La formation quatre semaines me permet de cibler les exercices en fonction du profil de chaque stagiaire.
On se met d’accord sur des objectifs et je fais monter en compétence chacun à son rythme, vers le métier qu’il vise après la formation.
En quatre semaines, nous partons sur de nombreux tournages dans Paris (1 tous les deux jours) ce qui permet à chacun d’aborder les sujets qui l’intéresse… mais aussi de découvrir des métiers qu’ils ne connaissent pas forcément.

Quels sont tes métiers, tes expériences ?

De chef opérateur en clip à gros budget (Universal music, EMI) je suis passé à la réalisation institutionnelle (Bouygues, Orange) pour me diriger ensuite vers le journalisme (reportages pour France 24 en Côte d’Ivoire, au Maroc et sur les réfugiés soudanais en France).

Les stagiaires apprennent en pratiquant… quels sujets ou projets sont tournés pour apprendre les bases, au fil du stage ?

Nous partons sur le terrain une fois tout les deux jours en moyenne. C’est beaucoup!
Du portrait poétique d’artisan parisien à l’interview d’écrivain mis en lumière dans une brasserie chaleureuse, les sujets ne manquent pas dans la capitale. En fonction de l’actualité (expositions au Grand Palais, salon à porte de Versailles…), le groupe découvre progressivement le matériel mis à disposition par Video Design (1 unité complète par personne).

Peux-tu parler des lieux où vous tournez ?

Paris est une mine d’or pour tourner. Et les portes s’ouvrent facilement quand on a une caméra à la main.
Des grands musées nationaux aux galeries d’art contemporain, en passant par les salons géants de la porte de Versailles, nous partons avec le groupe à la conquête de sujets très variés. Chacun peut aussi proposer des tournages, auquel cas j’aide à caler c’est à dire à mettre en place les interview, les autorisations, et les horaires de tournage.

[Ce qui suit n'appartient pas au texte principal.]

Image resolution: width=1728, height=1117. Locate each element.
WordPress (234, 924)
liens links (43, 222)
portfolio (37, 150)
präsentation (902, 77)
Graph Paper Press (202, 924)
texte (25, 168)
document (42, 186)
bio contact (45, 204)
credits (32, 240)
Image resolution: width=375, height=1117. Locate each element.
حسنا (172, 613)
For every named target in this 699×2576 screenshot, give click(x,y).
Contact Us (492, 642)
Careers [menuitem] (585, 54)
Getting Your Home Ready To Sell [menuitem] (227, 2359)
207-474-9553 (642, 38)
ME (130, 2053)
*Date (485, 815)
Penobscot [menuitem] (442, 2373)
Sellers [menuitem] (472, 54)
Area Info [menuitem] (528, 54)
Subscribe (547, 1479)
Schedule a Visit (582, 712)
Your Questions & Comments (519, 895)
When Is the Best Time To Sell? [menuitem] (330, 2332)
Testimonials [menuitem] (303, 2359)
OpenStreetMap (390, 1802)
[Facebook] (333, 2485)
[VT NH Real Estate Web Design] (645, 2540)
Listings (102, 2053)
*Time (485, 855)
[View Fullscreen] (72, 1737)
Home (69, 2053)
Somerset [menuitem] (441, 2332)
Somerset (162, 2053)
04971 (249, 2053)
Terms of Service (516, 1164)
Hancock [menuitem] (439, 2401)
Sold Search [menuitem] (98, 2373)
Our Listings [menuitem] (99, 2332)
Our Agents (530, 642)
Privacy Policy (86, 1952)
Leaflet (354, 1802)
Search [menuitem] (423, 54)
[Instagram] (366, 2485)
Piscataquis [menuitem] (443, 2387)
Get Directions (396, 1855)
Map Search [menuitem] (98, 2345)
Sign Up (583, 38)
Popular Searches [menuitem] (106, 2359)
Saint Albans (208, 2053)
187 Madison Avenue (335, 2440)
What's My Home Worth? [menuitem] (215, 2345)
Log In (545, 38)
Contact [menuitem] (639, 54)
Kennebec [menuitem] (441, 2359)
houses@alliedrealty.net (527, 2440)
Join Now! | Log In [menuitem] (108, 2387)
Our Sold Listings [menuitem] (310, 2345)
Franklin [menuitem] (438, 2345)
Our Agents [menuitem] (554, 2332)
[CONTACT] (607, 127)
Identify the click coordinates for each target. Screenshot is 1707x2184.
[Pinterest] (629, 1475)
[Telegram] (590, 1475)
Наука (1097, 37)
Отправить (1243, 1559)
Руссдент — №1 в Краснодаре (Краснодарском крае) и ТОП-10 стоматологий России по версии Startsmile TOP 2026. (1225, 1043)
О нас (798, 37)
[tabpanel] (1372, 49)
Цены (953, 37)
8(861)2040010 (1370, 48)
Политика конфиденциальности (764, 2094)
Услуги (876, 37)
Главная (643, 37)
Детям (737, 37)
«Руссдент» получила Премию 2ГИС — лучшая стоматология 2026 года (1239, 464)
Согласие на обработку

Tournage sur exposition Rodin au Grand Palais.

Quels projets les stagiaires ont-ils /eu/ou en général ?

Du reportage au portrait, en passant par le clip de musique, le court métrage ou encore le documentaire, ces quatre semaines ont permis de produire beaucoup de films émouvants, drôles, parfois très sérieux. L’expérience immersive de ce stage de quatre semaines permet de se découvrir dans un nouveau métier, de rencontrer des personnages pendant les interviews parfois tonitruantes…

En savoir plus sur la formation de prise de vues approfondies : lire le programme

 

La formation de novembre/décembre 2019 a obtenu l’accès total de l’Institut du Monde Arabe durant plusieurs jours.
Les stagiaires ont pu réaliser des tournages sur l’ensemble de l’IMA, notamment l’exposition ALULA.